The sharp drop in economic activity and the dramatic rise in unemployment have already made a significant impact on real income and living standards of employees and pensioners, testing therefore, the limits of social cohesion in Greece. A milestone of these developments was the financial crisis experienced by the Greek economy since the autumn of 2009 and in particular, the Greek public sector which is subject to strong pressures from the external environment, to enhance its effectiveness and improve the efficiency of its services. The financial crisis has revealed chronic structural problems of the financial system and the Greek economy as a whole.
Although the debate is stuck in the trap of bankruptcy and economic policy imposed by the creditors of Greece through the International Monetary Fund (IMF), the European Commission and the European Central Bank (ECB). In relevant discussions emphasis (Tsiafi, 2011) was given to the size of the Greek public sector and the need to shrink the state, reduce costs and reduce public employment.
The concept of the public sector is in terms of legal content, is not clearly defined and uniform.
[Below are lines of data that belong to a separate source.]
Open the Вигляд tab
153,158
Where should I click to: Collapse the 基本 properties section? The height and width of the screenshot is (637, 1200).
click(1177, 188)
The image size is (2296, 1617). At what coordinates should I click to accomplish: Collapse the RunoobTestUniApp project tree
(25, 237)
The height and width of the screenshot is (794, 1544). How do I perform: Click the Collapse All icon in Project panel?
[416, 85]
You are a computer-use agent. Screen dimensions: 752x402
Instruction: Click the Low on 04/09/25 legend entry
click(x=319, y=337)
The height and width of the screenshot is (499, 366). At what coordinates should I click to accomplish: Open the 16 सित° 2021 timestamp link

The legislation refers to its organizational function, is scattered and fragmented and is often integrated in texts which are not directly related to the organization of the public administration, but various issues not related among them (Tsiafi, 2011).
For the first time the legal concept of "public domain" is introduced by Law 1256/1982 (Government Gazette No. 65 31 May 1982, issue A) and delimited the context of broader government agencies that make up the concept.
In particular the concept of "public domain" includes:
a) The state or public services
b) The state or public institutions that act as Public Entities
c) The state or public companies and concession, such as PPC, OTE
d) The charitable foundations of the Civil Code which were placed under state financed or subsidized by it.
e) The Bank and other anonymous Companies
f) The State entities designated by law or the courts as legal entities funded or sponsored by any of the above entities
g) The subsidiary companies of the above legal entities of the subsections controlled directly or indirectly by them.
As it is apparent from the wording of the law a state legal person in the public sector to belong to the public sector, it is required on the one hand, to be characterized as private entity (NPID) and on the other hand, to be funded or subsidized (Tsiafi, 2011).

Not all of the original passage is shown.